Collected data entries
==========
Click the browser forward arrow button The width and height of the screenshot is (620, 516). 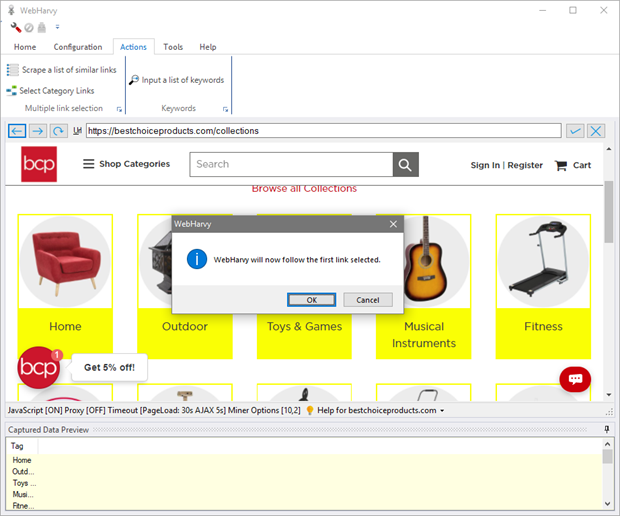37,131
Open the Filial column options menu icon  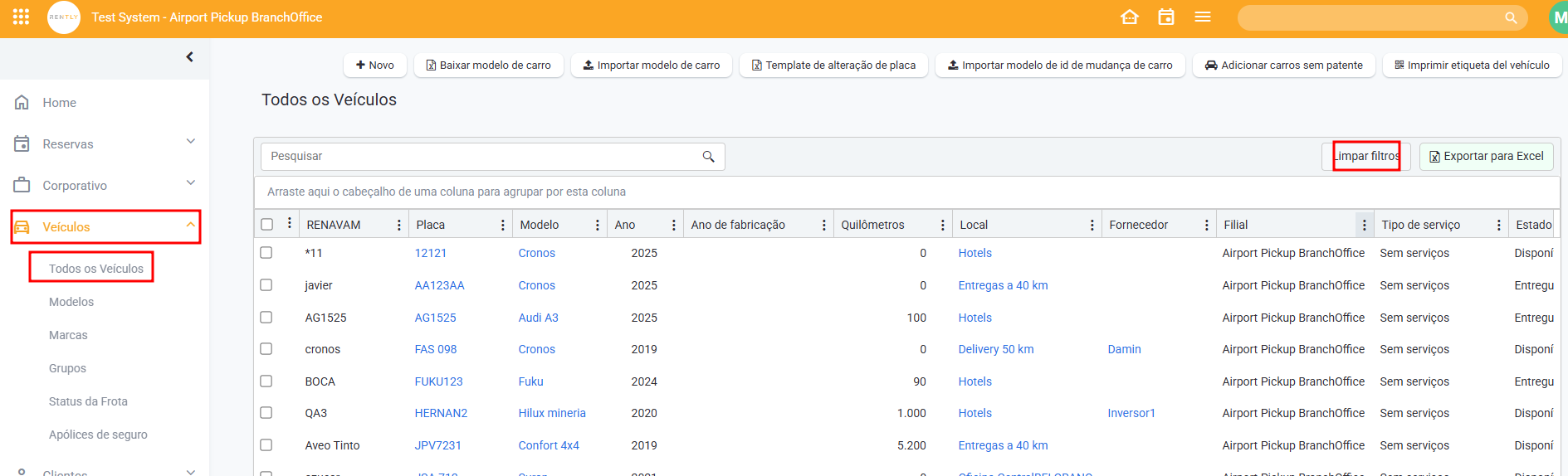(x=1363, y=225)
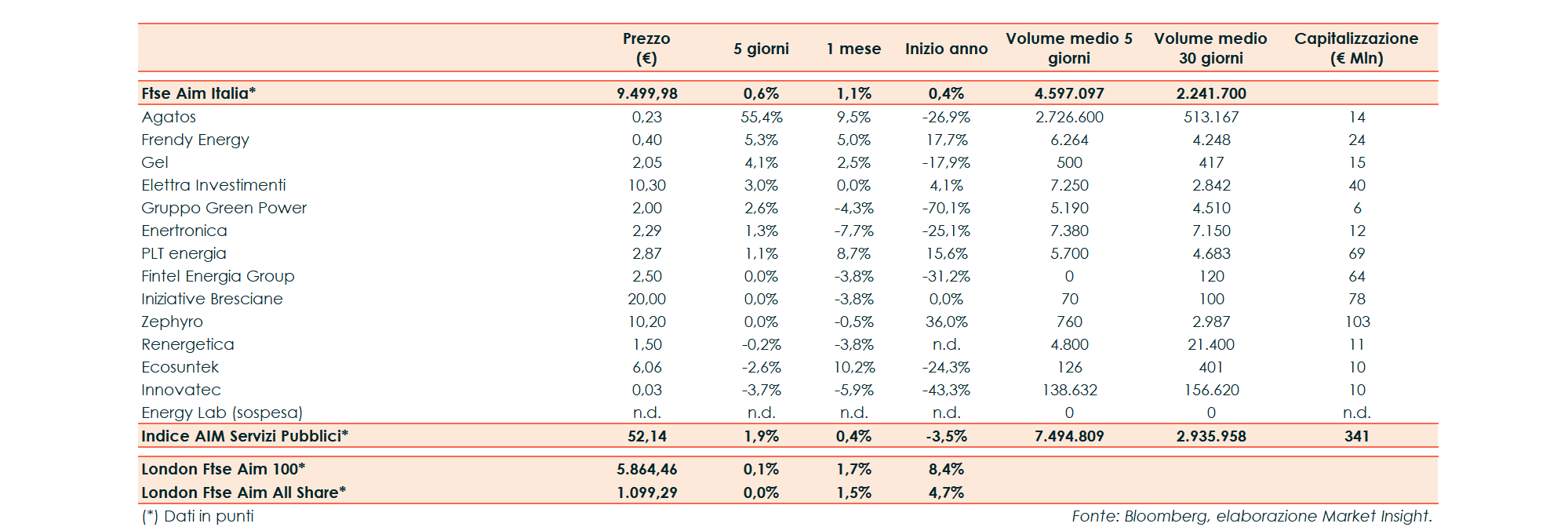Select the Energy Lab (sospesa) row name

[x=222, y=413]
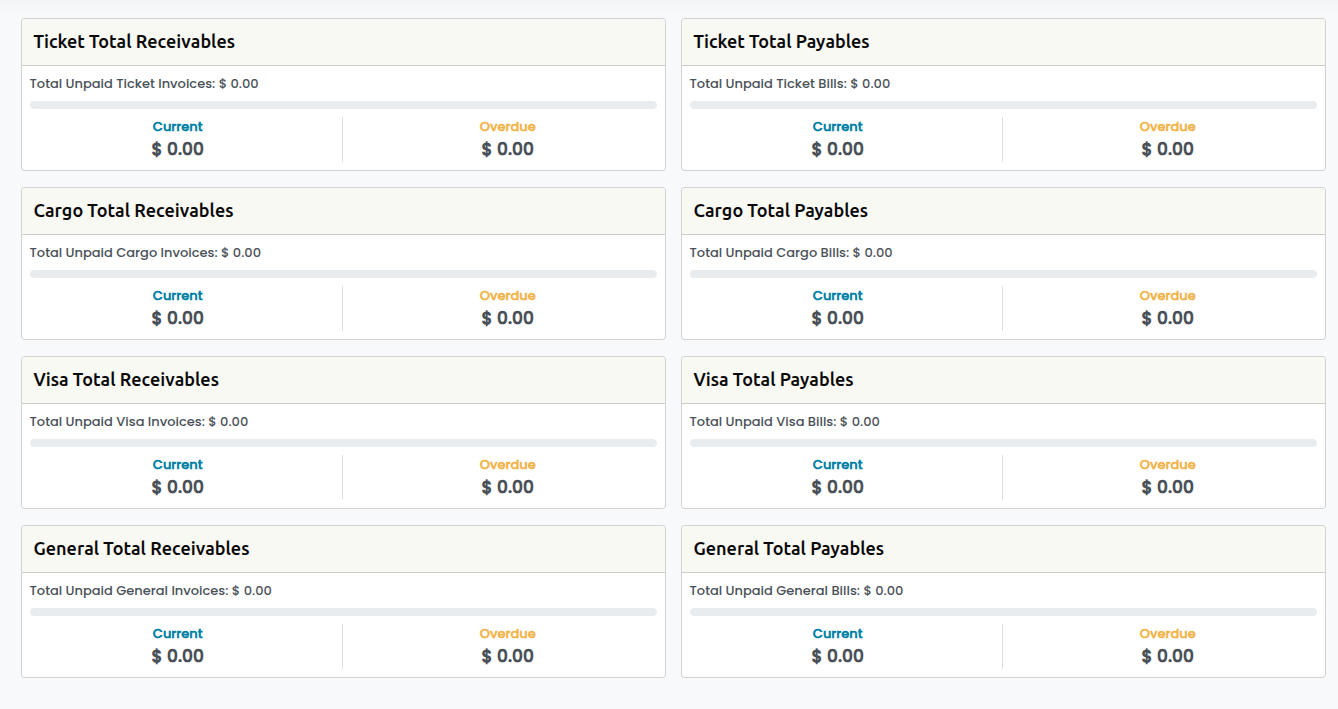1338x709 pixels.
Task: Click Current label under Visa Total Receivables
Action: pyautogui.click(x=178, y=465)
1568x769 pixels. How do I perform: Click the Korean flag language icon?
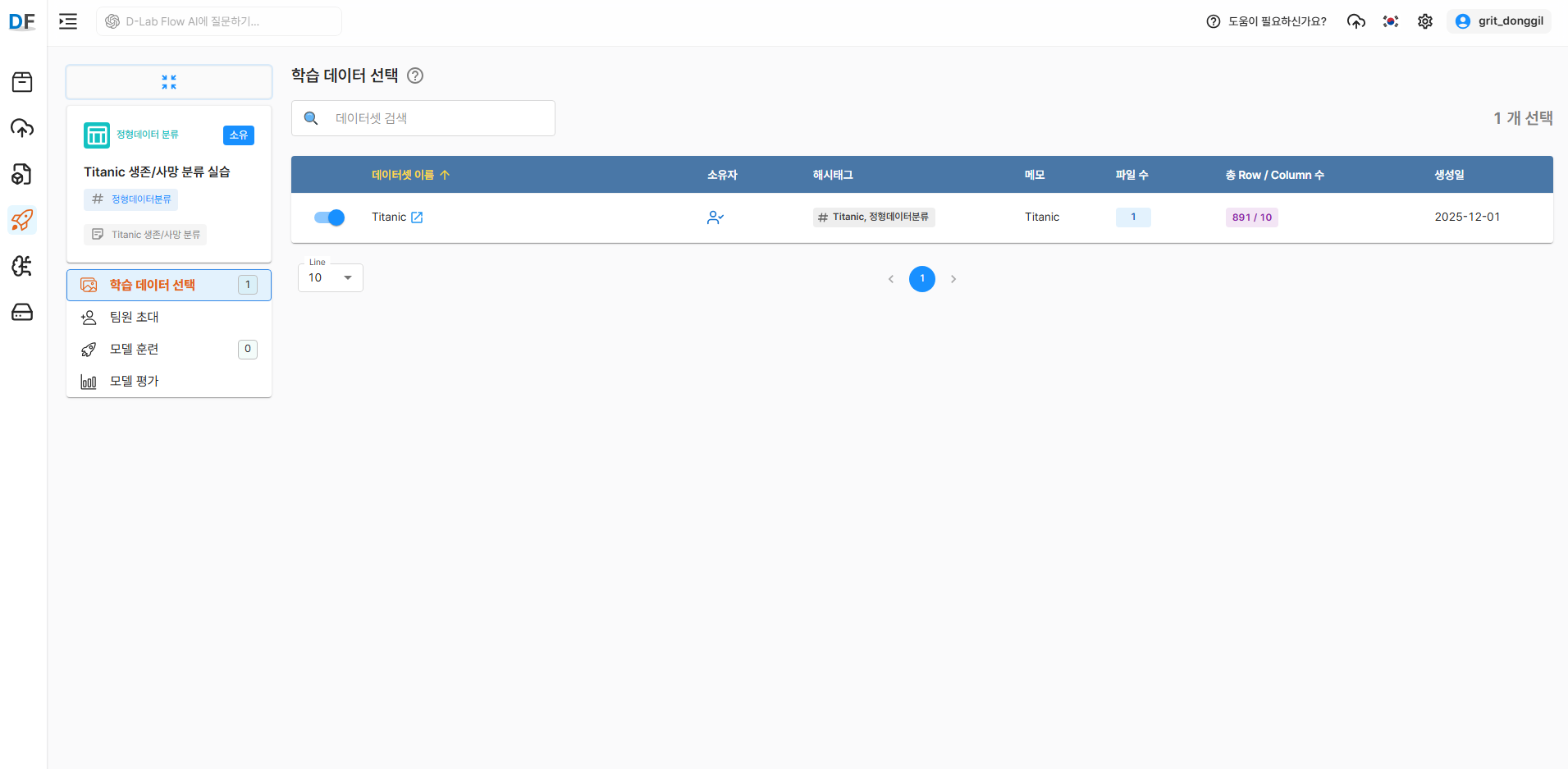pos(1391,21)
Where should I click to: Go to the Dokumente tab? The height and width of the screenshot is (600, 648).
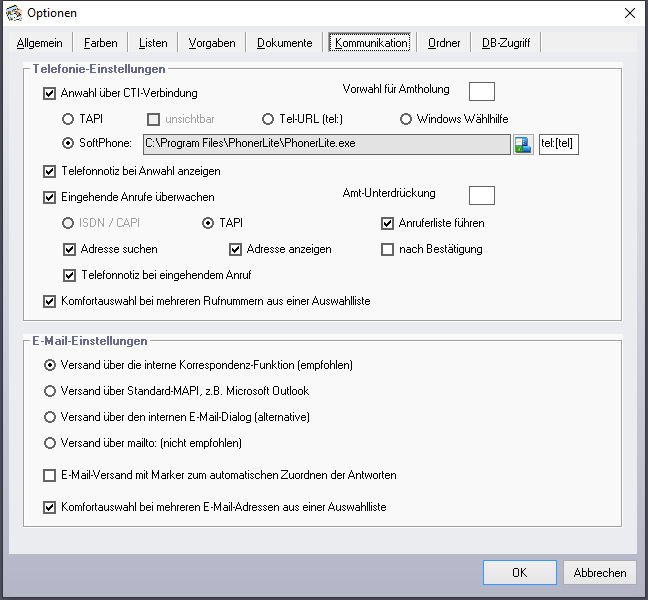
==========
With the pictures left out, copy exactly the lines from the one containing "1568x769 pixels. How" through the final line of the records above, both included.

The answer:
1568x769 pixels. How do I perform: Click the Korean flag language icon?
pos(1391,21)
Where should I click to: Go to the Dokumente tab? The height and width of the screenshot is (600, 648).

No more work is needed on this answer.